BRIEF:
Each entry that follows should be given again word for word; please leave out its pictures.

AVAILABLE RECORDS below:

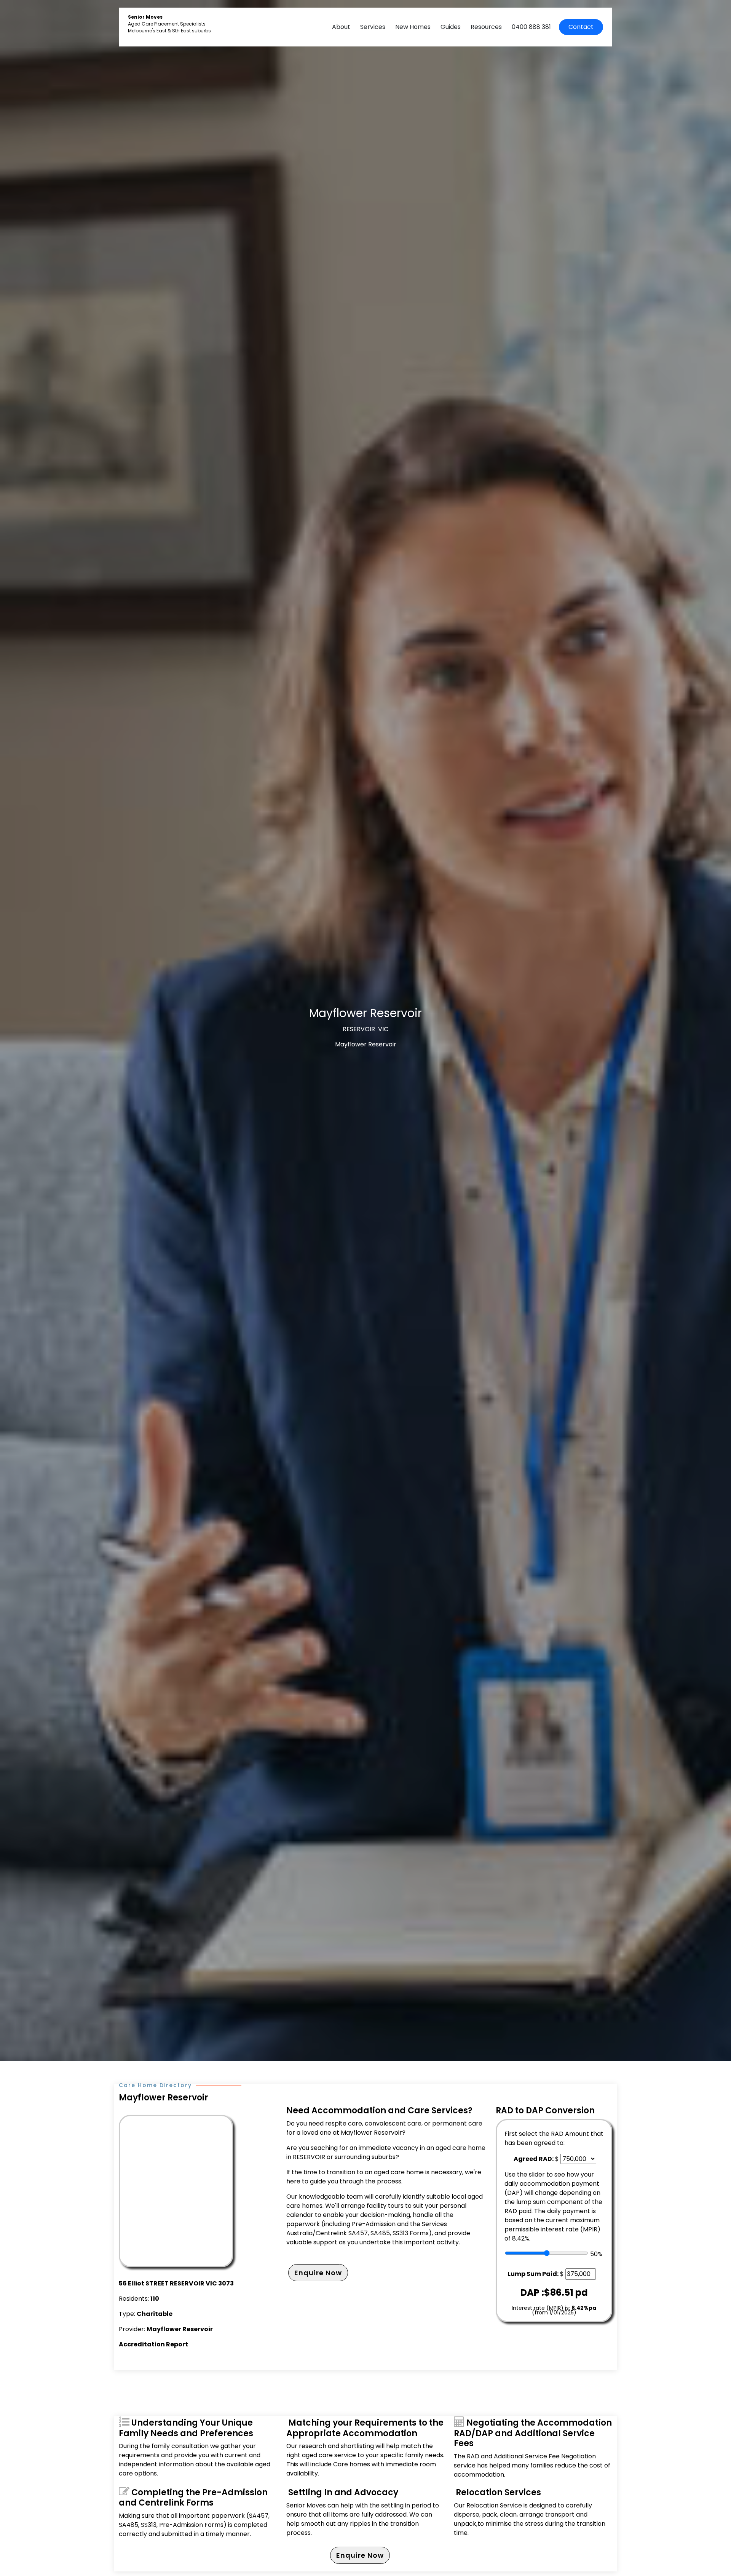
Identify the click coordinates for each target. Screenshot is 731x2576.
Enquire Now (318, 2272)
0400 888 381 (531, 26)
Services (372, 26)
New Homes (413, 26)
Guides (451, 26)
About (341, 26)
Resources (486, 26)
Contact (581, 26)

End of AVAILABLE RECORDS.

TASK ANSWER:
Identify the click coordinates for each target. Screenshot is 731x2576.
Enquire Now (318, 2272)
0400 888 381 (531, 26)
Services (372, 26)
New Homes (413, 26)
Guides (451, 26)
About (341, 26)
Resources (486, 26)
Contact (581, 26)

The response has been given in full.